■ DATA EXCERPTS:
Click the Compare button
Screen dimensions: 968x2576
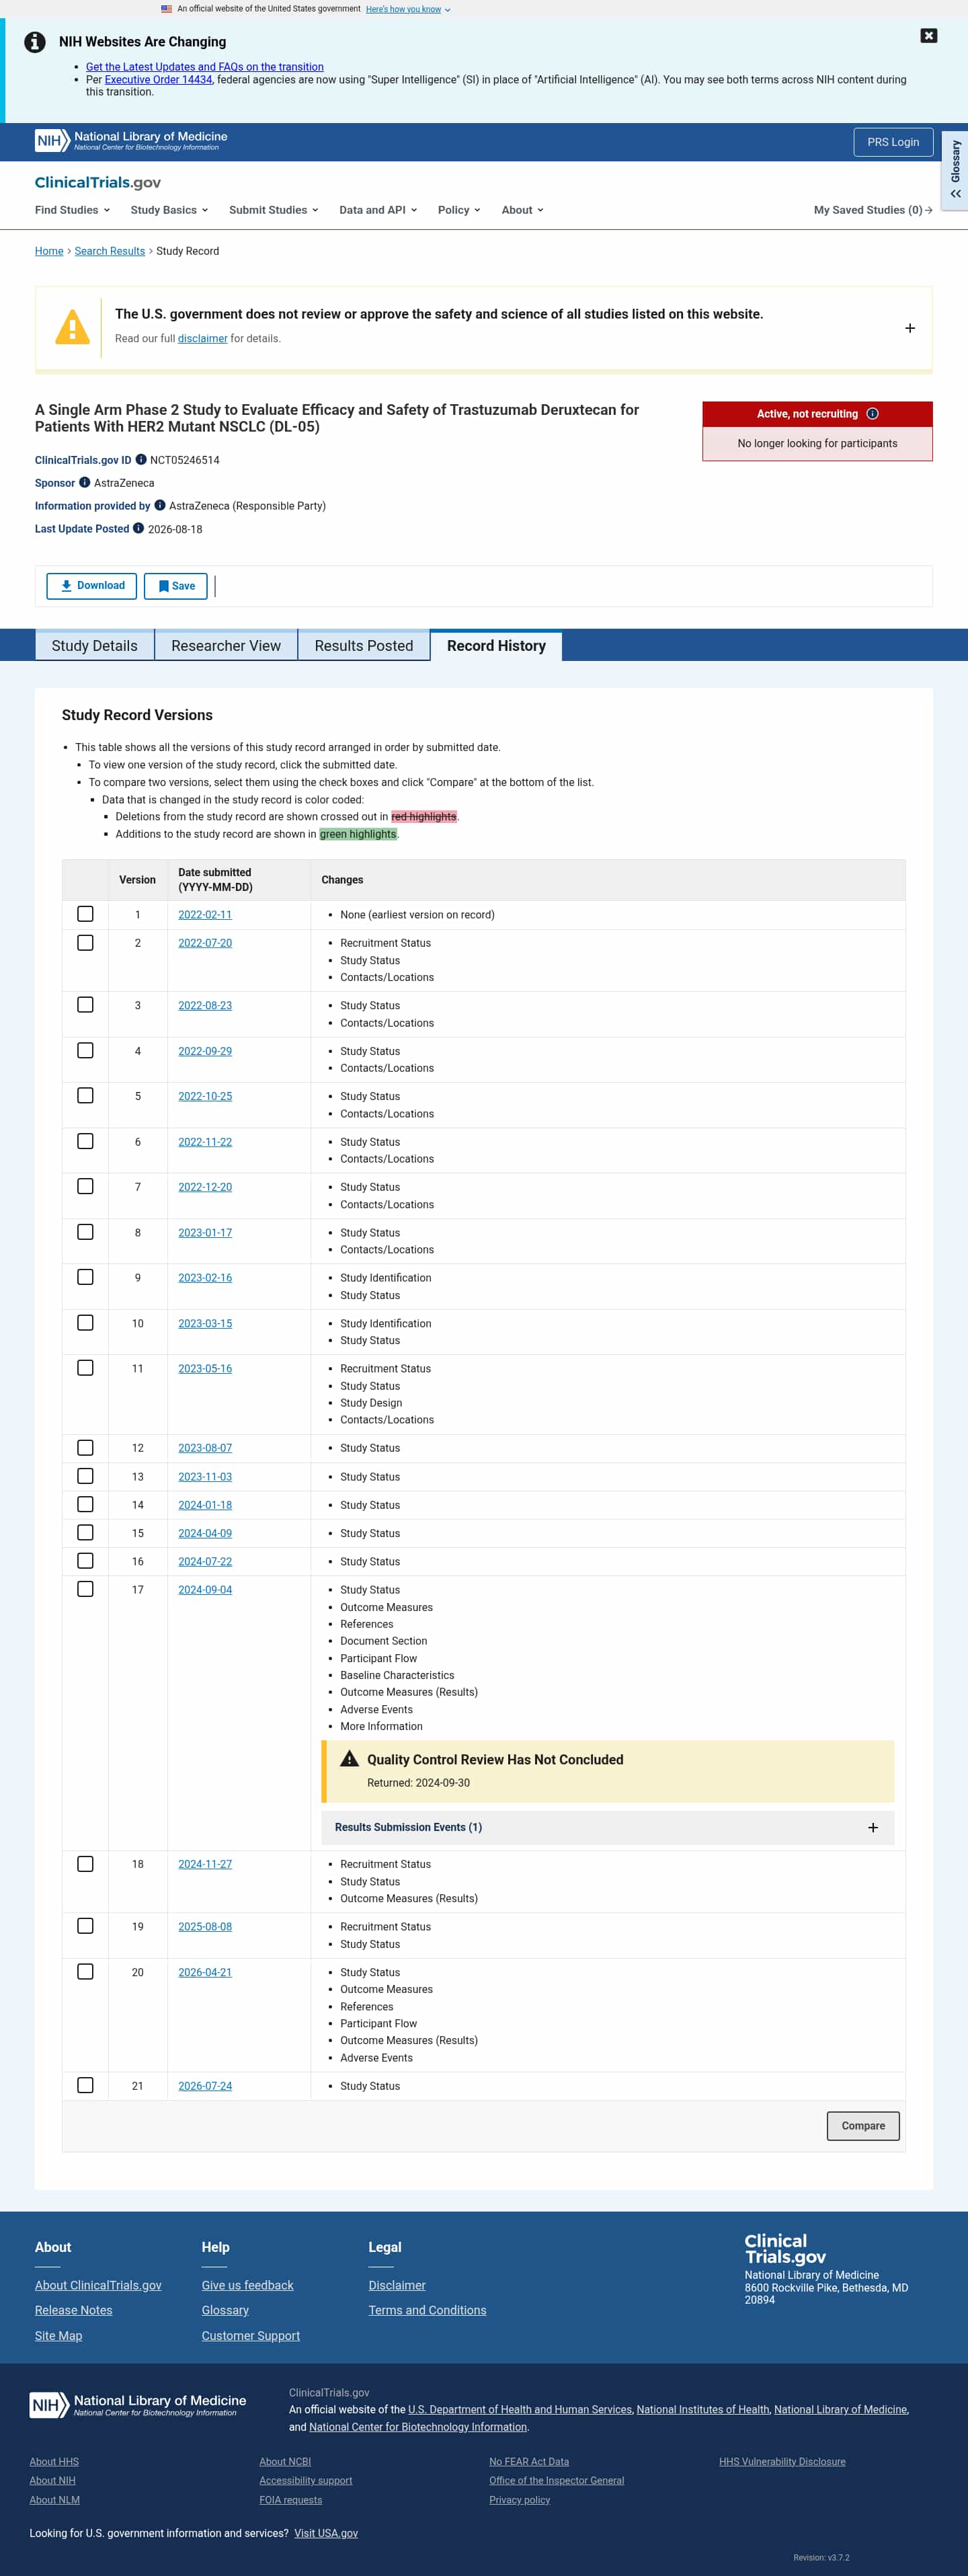pos(863,2126)
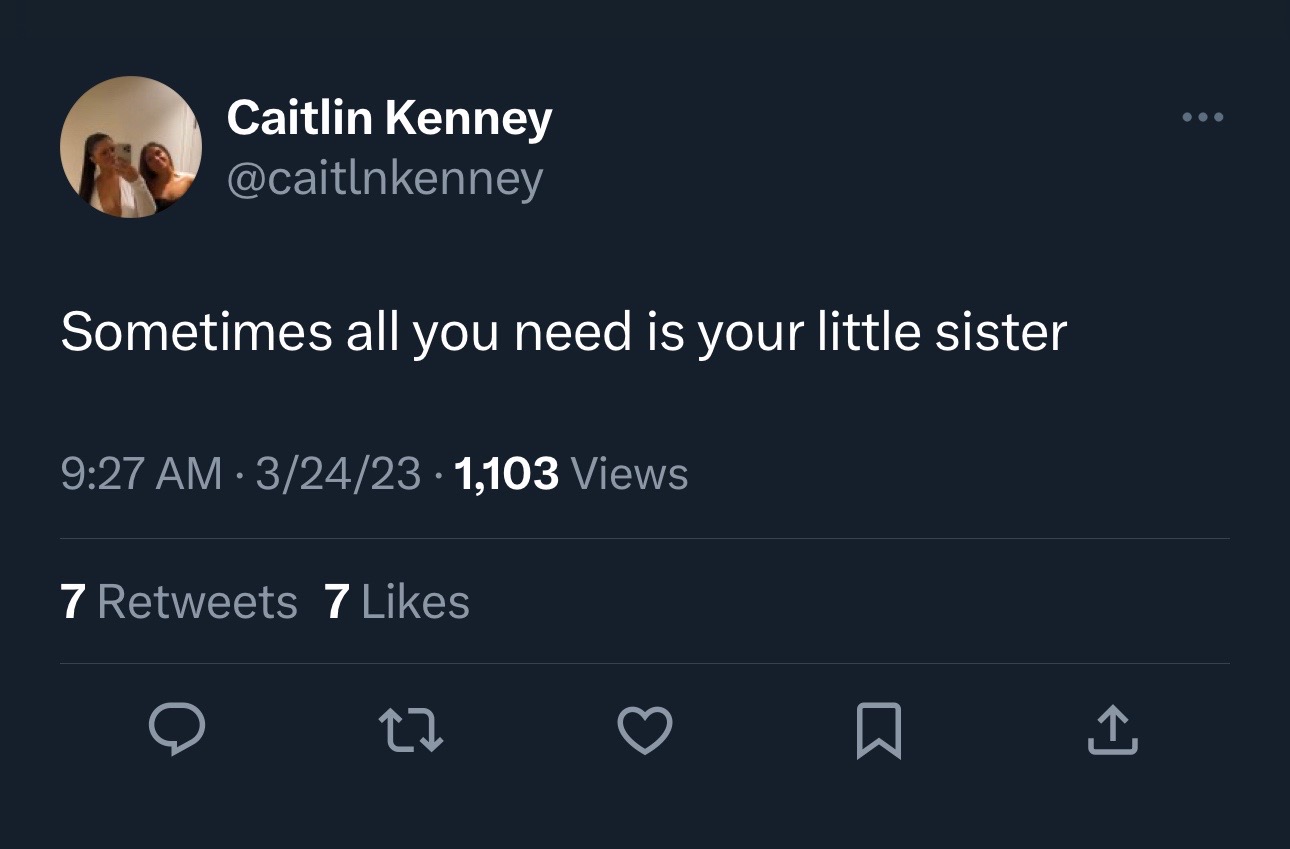Retweet this post using the arrows icon
This screenshot has height=849, width=1290.
(411, 729)
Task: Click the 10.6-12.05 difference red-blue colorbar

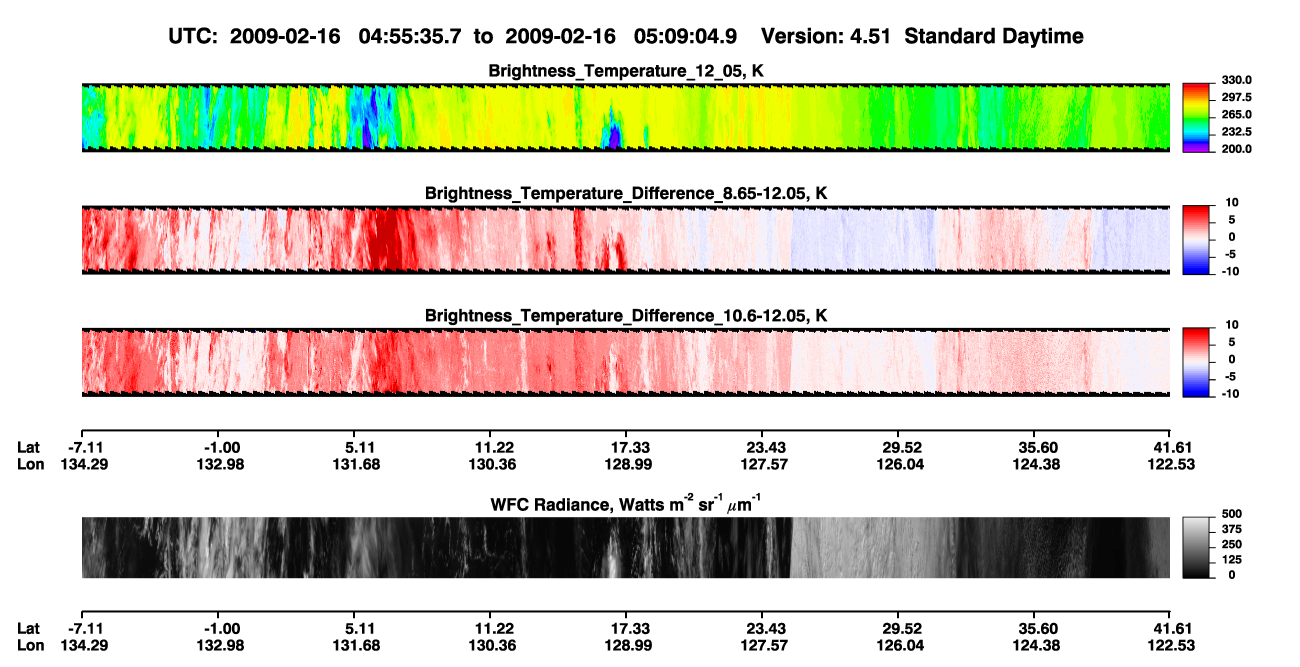Action: (1197, 361)
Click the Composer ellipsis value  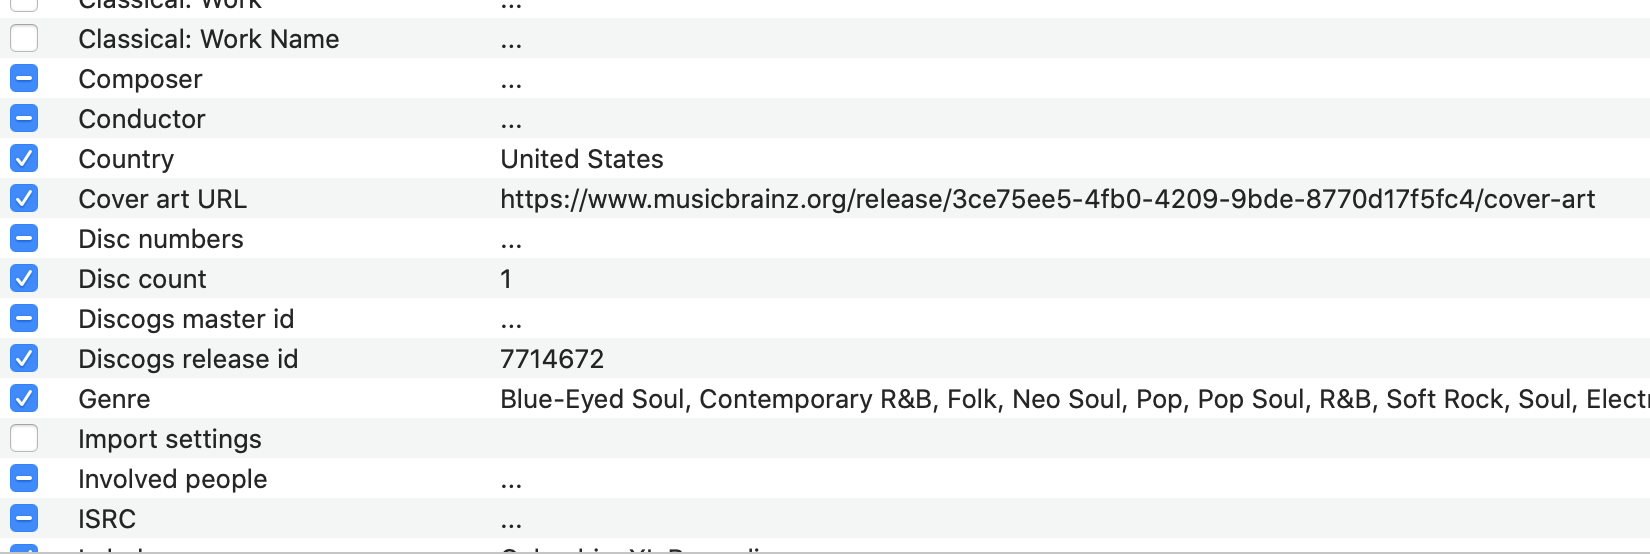tap(511, 80)
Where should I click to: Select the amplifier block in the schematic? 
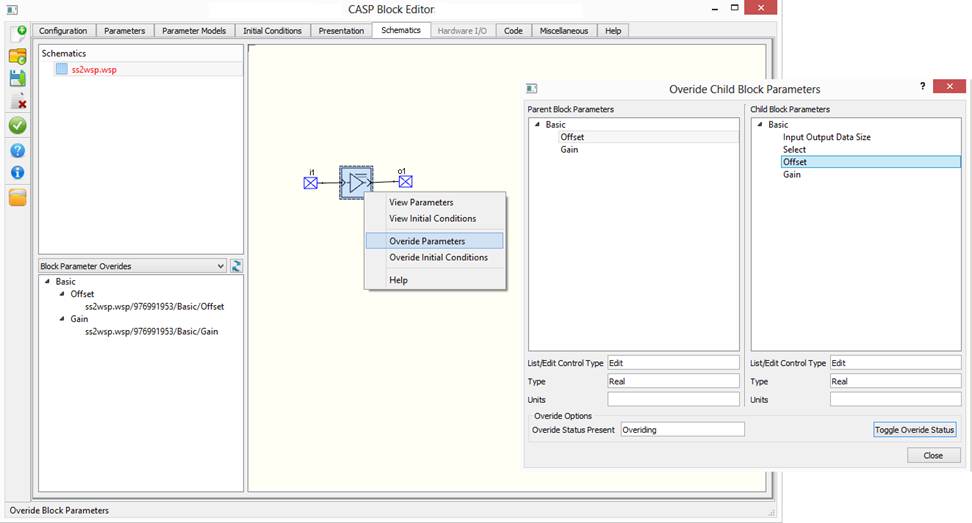click(357, 182)
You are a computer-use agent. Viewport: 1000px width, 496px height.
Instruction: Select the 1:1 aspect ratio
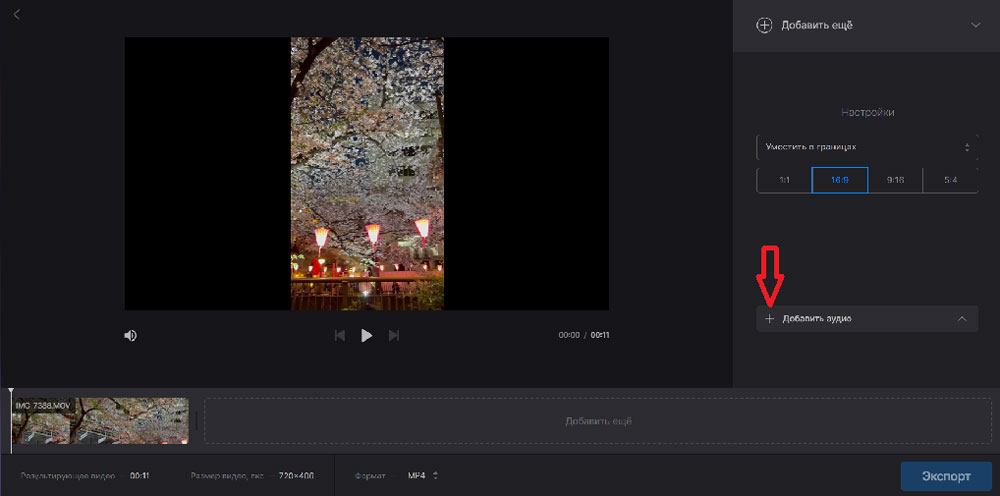pos(784,180)
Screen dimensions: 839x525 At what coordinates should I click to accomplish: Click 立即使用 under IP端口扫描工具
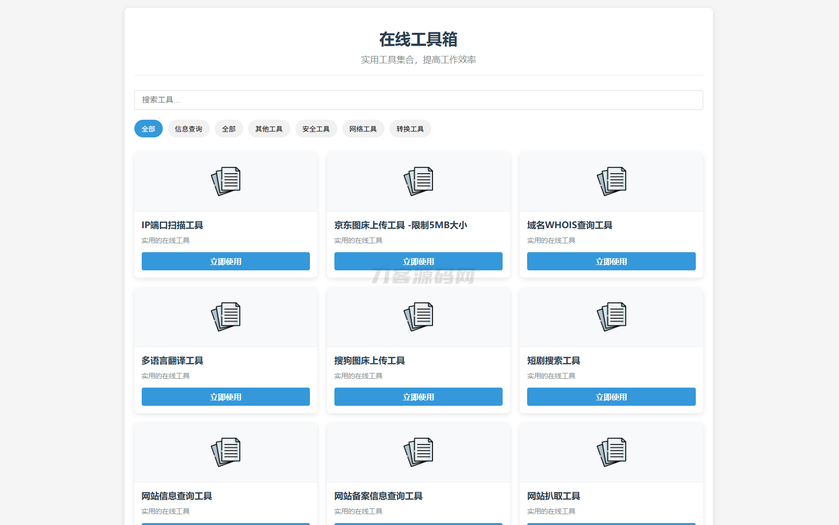click(x=225, y=261)
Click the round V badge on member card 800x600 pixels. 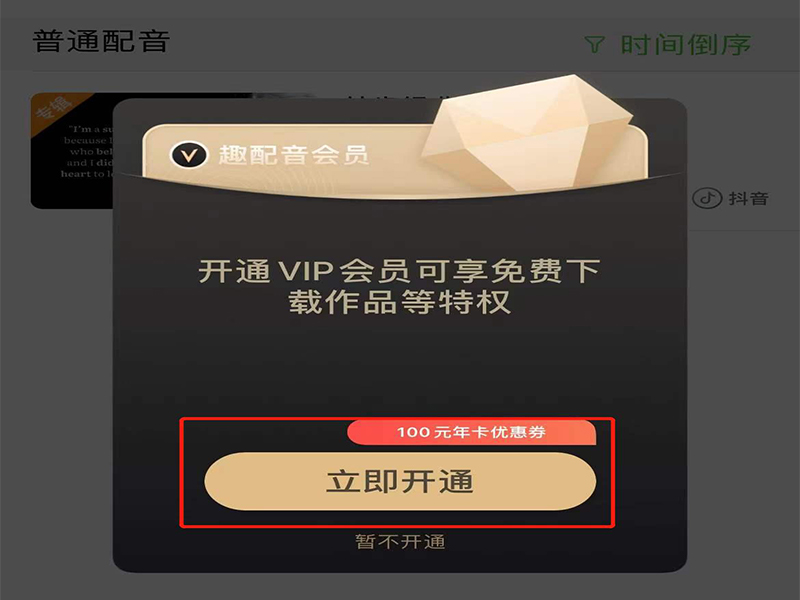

■ DO THIS:
Write out the rows again, requests included, from the line with "Where should I" to the line with "pos(784,180)", both included, and scale every coordinate in the answers by multiplying it by 2.35 and rounding to whole numbers, halves up. Leave the pictures out.

■ COMPLETE RESPONSE:
Where should I click to: Select the amplifier block in the schematic? 
click(839, 428)
You are a computer-use agent. Viewport: 1000px width, 496px height.
Instruction: Select the 1:1 aspect ratio
pos(1842,423)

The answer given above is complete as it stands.